In the August 1990 and January 1991 editions of Construction Werks we looked at the law of liens as we believed that liens cause uncertainty and debate amongst contractors. In this edition we re-visit the topic of liens from a different perspective, namely that of the sub-contractor. To the extent that this edition of Construction Werks overlaps with previous editions we believe that the principles bear repetition. This edition will be of interest not only to those in the construction industry but also to those involved in property development generally.
A lien is the right to retain physical control over property owned by another to secure payment for what one has expended in money or money’s worth on that property. A lien is nothing more than a form of security for payment which arises by operation of law.
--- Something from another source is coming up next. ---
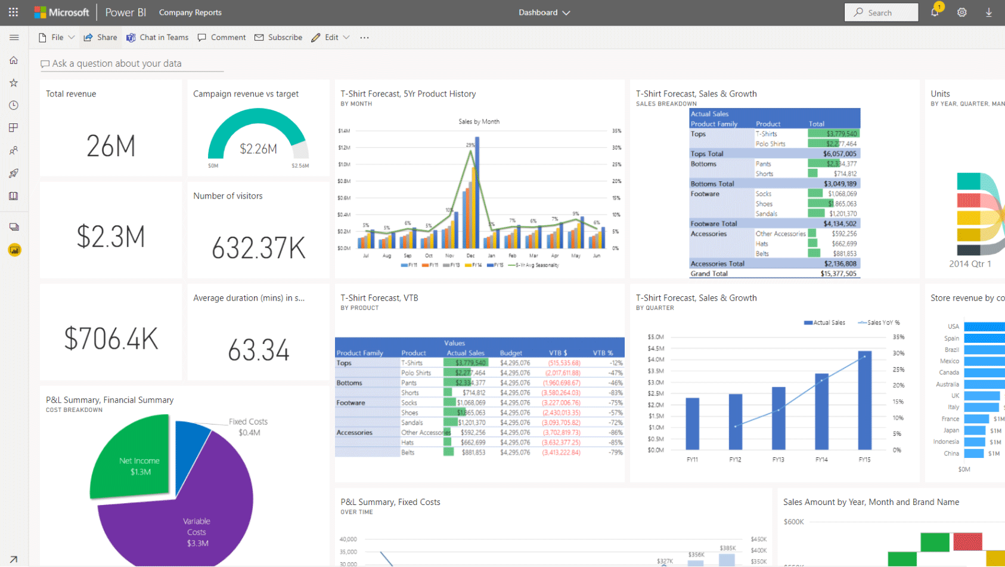Screen dimensions: 1005x567
Task: Open the Home page in the navigation pane
Action: click(13, 60)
There are two types of liens –
- debtor and creditor liens
- real liens
A debtor and creditor lien secures an amount owing by a debtor to a creditor in terms of a contract for expenses incurred by the creditor on the property pursuant to the contract. Real liens have their roots in the doctrine that nobody may enrich himself at the expense of another. Unlike a debtor and creditor lien a real lien does not flow from a contract. A real lien arises where a person expends money or labour on another’s property which is necessary to maintain or protect that property or which enhances the market value of the property if the owner of the property is enriched thereby.
This article covers real liens because except in certain exceptional circumstances the owner of property shares no contractual privity with the sub-contractor. The owner’s contract is usually with the contractor only.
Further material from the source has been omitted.